_Problem details_. Nothing but the line holding "Image resolution: width=384" and the lines after it, through the end of the records, should be set down, each exactly as it is.

[[ The data open ]]

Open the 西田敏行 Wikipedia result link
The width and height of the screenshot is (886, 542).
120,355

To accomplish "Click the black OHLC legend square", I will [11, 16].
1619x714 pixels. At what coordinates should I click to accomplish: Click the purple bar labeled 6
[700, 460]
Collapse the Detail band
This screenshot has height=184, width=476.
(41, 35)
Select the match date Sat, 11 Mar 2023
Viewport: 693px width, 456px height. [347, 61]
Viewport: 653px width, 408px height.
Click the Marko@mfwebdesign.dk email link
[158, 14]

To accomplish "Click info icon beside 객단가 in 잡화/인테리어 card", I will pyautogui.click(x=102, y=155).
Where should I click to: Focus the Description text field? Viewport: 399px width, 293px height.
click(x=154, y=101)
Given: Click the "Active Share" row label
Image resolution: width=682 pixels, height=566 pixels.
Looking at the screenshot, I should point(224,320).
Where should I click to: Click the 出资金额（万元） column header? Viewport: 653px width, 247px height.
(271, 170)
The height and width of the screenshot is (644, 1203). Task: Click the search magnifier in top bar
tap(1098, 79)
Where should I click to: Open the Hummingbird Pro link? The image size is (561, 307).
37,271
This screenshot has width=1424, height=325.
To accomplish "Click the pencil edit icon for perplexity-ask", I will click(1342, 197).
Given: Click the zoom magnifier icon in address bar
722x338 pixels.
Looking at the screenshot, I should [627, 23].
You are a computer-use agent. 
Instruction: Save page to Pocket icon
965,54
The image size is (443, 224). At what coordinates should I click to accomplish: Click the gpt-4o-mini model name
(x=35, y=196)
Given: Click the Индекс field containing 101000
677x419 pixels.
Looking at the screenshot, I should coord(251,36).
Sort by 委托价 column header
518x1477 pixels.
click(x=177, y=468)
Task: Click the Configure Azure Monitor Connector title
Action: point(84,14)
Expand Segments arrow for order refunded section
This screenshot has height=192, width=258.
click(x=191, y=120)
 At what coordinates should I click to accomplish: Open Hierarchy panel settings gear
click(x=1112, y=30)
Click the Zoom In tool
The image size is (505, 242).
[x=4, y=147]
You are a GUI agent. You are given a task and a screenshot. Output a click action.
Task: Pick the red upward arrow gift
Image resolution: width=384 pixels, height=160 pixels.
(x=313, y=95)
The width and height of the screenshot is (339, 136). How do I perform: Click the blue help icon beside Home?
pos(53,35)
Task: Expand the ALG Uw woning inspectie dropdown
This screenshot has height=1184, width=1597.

[[ The data closed ]]

_Answer box_.
Image resolution: width=384 pixels, height=160 pixels.
(x=313, y=95)
The width and height of the screenshot is (339, 136). How do I perform: Click the blue help icon beside Home?
pos(53,35)
Task: Expand the ALG Uw woning inspectie dropdown
This screenshot has height=1184, width=1597.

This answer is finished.